2. You are young and healthy and want to pay for insurance that reflects that status? Tough. You’ll have to pay for premiums that cover not only you, but also the guy who smokes three packs a day, drink a gallon of whiskey and eats chicken fat off the floor. That’s because insurance companies will no longer be able to underwrite on the basis of a person’s health status. (Section 2701).

.....4. Think you’d like a policy that is cheaper because it doesn’t cover preventive care or requires cost-sharing for such care? Tough. Health insurers will no longer be able to offer policies that do not cover preventive services or offer them with cost-sharing, even if that’s what the customer wants. (Section 2712).

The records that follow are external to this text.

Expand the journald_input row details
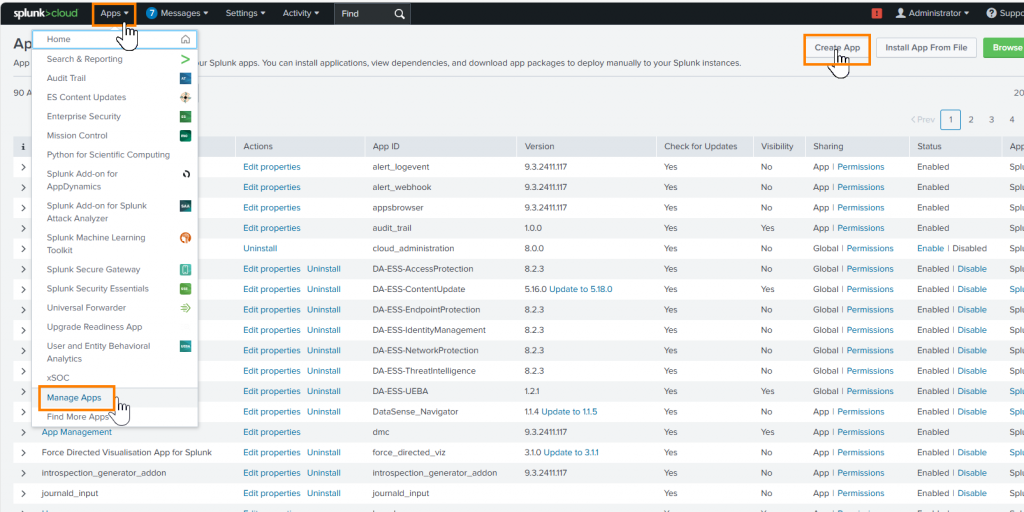1024x512 pixels. (24, 493)
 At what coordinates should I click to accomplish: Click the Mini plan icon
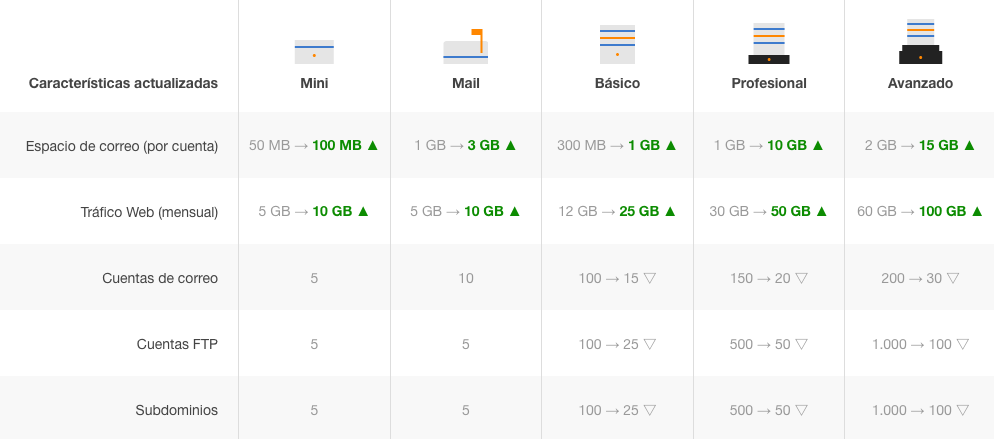pyautogui.click(x=314, y=51)
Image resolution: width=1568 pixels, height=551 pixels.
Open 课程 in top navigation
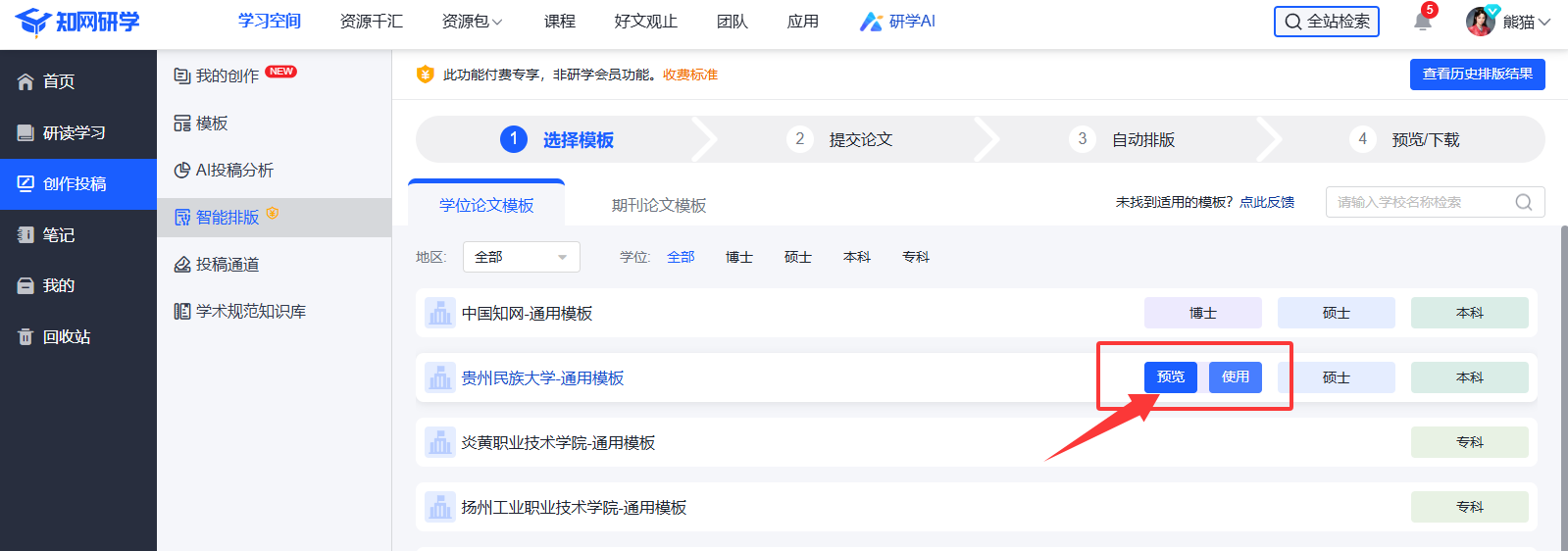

......11. If you are a physician and you don’t want the government looking over your shoulder? Tough. The Secretary of Health and Human Services is authorized to use your claims data to issue you reports that measure the resources you use, provide information on the quality of care you provide, and compare the resources you use to those used by other physicians. Of course, this will all be just for informational purposes. It’s not like the government will ever use it to intervene in your practice and patients’ care. Of course not. (Section 3003 (i))

12. If you are a physician and you want to own your own hospital, you must be an owner and have a “Medicare provider agreement” by Feb. 1, 2010. (Dec. 31, 2010 in the reconciliation changes.) If you didn’t have those by then, you are out of luck. (Section 6001 (i) (1) (A)).

.....14. You are a health insurer and you want to raise premiums to meet costs? Well, if that increase is deemed “unreasonable” by the Secretary of Health and Human Services it will be subject to review and can be denied. (Section 1003)

.......19. You will have to pay an additional 0.5% payroll tax on any dollar you make over $250,000 if you file a joint return and $200,000 if you file an individual return. What? You think you know how to spend the money you earned better than the government? Tough. (Section 9015).

That amount will rise to a 3.8% tax if reconciliation passes. It will also apply to investment income, estates, and trusts. You think you know how to spend the money you earned better than the government? Like you need to ask. (Section 1402).

20. If you go for cosmetic surgery, you will pay an additional 5% tax on the cost of the procedure. Think you know how to spend that money you earned better than the government? Tough. (Section 9017).